Task goal: Transcribe every line of the material below exactly, leaving out the pictures.

Extracted data:
++++++++++++++++++++
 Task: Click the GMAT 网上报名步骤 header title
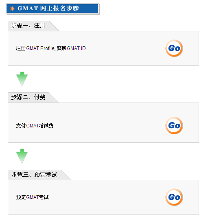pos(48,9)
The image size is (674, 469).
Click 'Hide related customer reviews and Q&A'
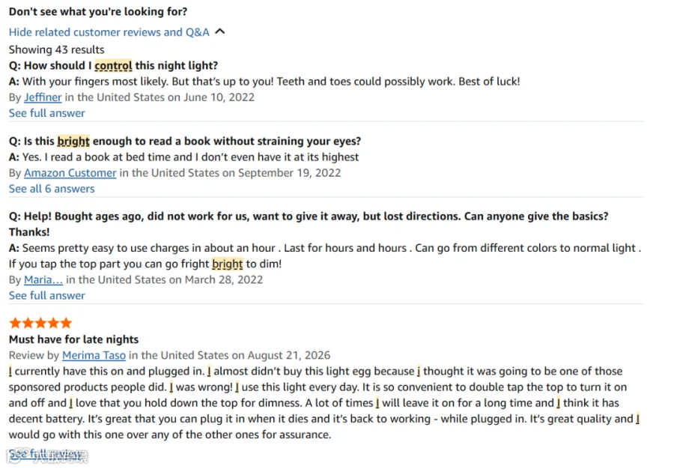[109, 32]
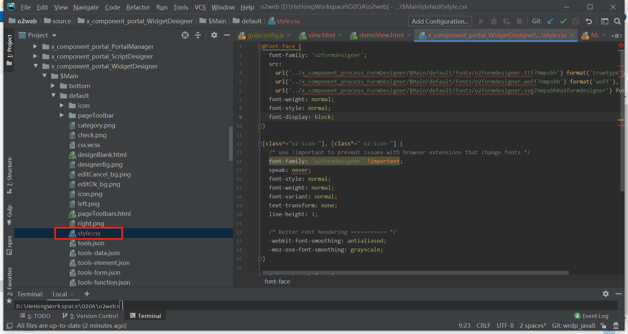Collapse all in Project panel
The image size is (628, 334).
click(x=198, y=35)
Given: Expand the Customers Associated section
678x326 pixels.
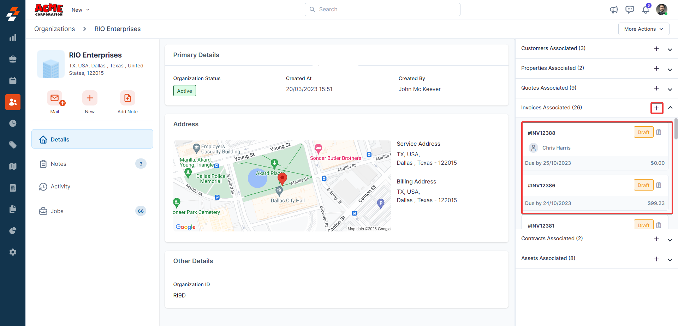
++++++++++++++++++++
Solution for this exercise:
 Task: Click the GMAT 网上报名步骤 header title
pos(48,9)
The image size is (674, 469).
Click 'Hide related customer reviews and Q&A'
[109, 32]
Collapse all in Project panel
The image size is (628, 334).
click(x=198, y=35)
Given: Expand the Customers Associated section
678x326 pixels.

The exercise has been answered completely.